_Reading text_:
============

A working class hero is something to be

Dr Simon Rennie, based at the University of Exeter, is investigating Victorian poetry – specifically that from the Lancashire cotton famine. By uncovering texts that have lain dormant for more than a century, working-class voices are being heard again. And what they had to say then is just as pertinent today
The Lancashire Cotton Famine was a period of extreme economic hardship for working-class people in the North of England between 1861 and 1865. It was caused mainly by the American Civil War, and when the Union (North) blockaded goods being exported from the Confederacy (South), cotton stopped arriving at the mills in Lancashire, and half a million people lost work almost instantly. Slavery was a major factor in the war, and the cotton was worked by slaves in the southern states of America.

Although people in the North of England mostly opposed slavery, they suffered terribly when their factories ran out of cotton. Many families experienced hunger and malnutrition as the work dried up, and it was some time before adequate charity and relief efforts kicked in and their suffering was alleviated. It is estimated that the Cotton Famine affected almost 20% of the UK population.

Now Dr Simon Rennie, based at the University of Exeter, is working to uncover the poetry of the Lancashire Cotton Famine, and in doing so, making many working-class voices from the period heard for the very first time.

WHAT IS THE POETRY OF THE LANCASHIRE COTTON FAMINE?

During the Lancashire Cotton Famine, thousands of poems were written. Many of these poems were written by working-class people, who used poetry as a medium through which they could document their thoughts and feelings regarding political and social events of the day.

Simon’s interest in the poems came about because nobody had ever written about them before. “My previous research had been into poetry of the Chartist period, which was the generation before (1838-1848), so I already had a strong interest in working-class poetry of the Victorian era,” explains Simon. “The idea that nobody had read these poems before excited me; searching for unread poems is like digging for treasure.”

============

_Material_:
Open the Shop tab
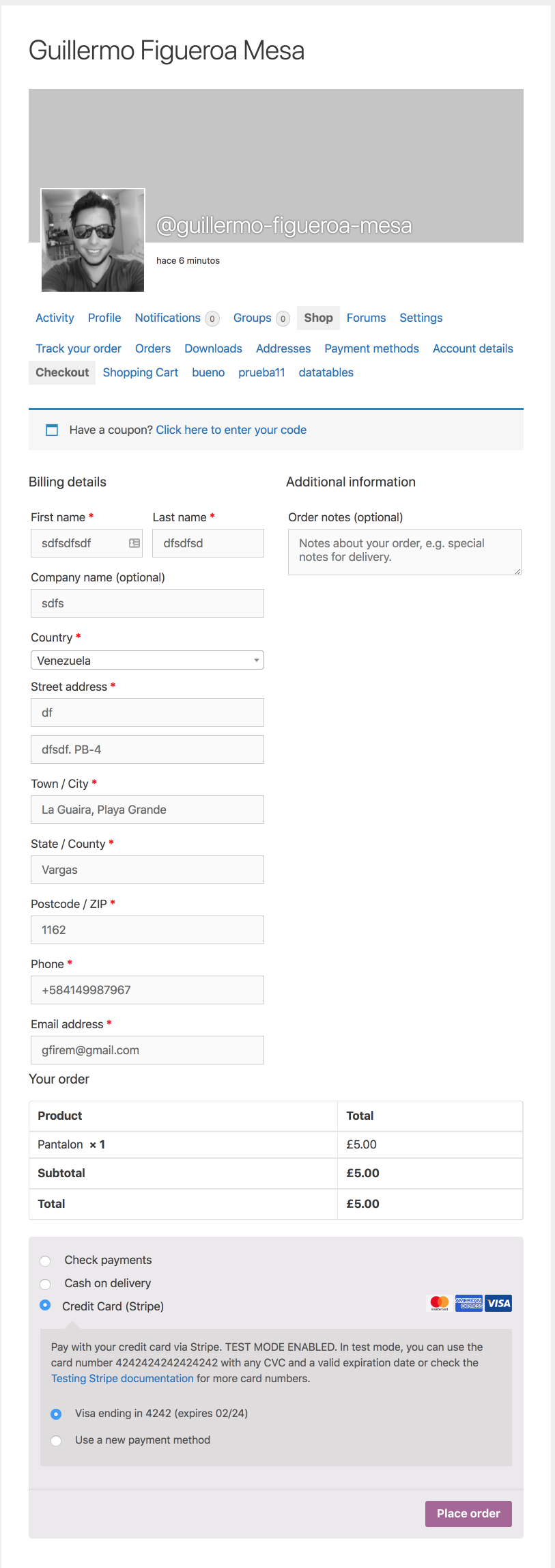The image size is (555, 1568). pyautogui.click(x=318, y=318)
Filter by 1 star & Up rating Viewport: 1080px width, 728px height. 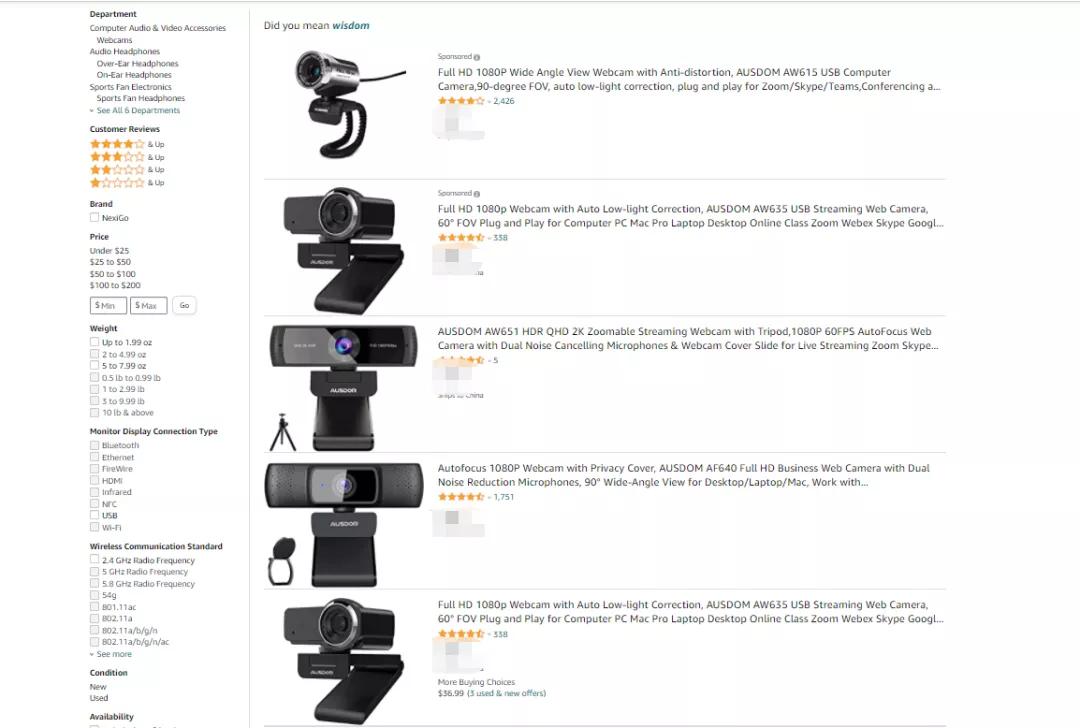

============

_Directives_:
1: Answer from the article on Lancashire Cotton Famine poetry:
(a) Between which years did the Cotton Famine take place?
(b) Roughly what share of the UK population is it estimated to have affected?
(c) What years does the article give for the Chartist period?
2: Carry on the article about Lancashire Cotton Famine poetry, starting after its final sentence.
Nothing in the listing is needed here.

_Exercise responses_:
1:
(a) 1861 to 1865
(b) Almost 20%
(c) 1838 to 1848

2:
In the course of his research, Simon has come to realise that the works can tell us interesting things about the historical context of the Lancashire Cotton Famine.

WHY IS IT IMPORTANT TO INCREASE PUBLIC KNOWLEDGE OF THE LANCASHIRE COTTON FAMINE?

Although things are improving now, there has not been anywhere near enough attention paid to working-class literary production in the nineteenth century, and this means that things like the Lancashire Cotton Famine are only understood from incomplete sources. If we can understand what ordinary people thought about the famine through their poetry, then we gain a broader, deeper historical view of its effects.

There is a lot of talk now about the global economy, but this is an early example of a failure of global capitalism. Countries have relied on each other for their financial wellbeing for centuries. This is a global event that deeply affected almost a fifth of the population of the UK, but many people, even quite well-educated people, have barely heard of it.

HOW WERE THE POEMS ‘RE-FOUND’ AFTER ~150 YEARS?

It is sometimes not recognised that by far the largest publishers of poetry in the nineteenth century was the network of local newspapers. In Lancashire, which had a very high population density because of the Industrial Revolution, almost every town had two newspapers, and they would usually publish at least one poem every week. When you add all these together there are thousands of poems, and many of them discuss current affairs or their concerns.

“The British Library holds some of these newspapers in digital or hard copy form, but so do local libraries, often as microfilm versions. Because poems look different on the page to prose articles, they are easy to spot,” says Simon. “It is simply a matter of reading them and working out their subject matter.”

WHY IS IT IMPORTANT TO UNCOVER THESE PREVIOUSLY HIDDEN VOICES?

The voices contained within the poems tell us something about the times in which they were written and provide a fascinating insight into what ordinary people felt and thought. One of the most exciting aspects of Simon’s research is that there are bound to be countless other areas of research that can uncover voices that are currently lying dormant. The voices are there – you just need to find them.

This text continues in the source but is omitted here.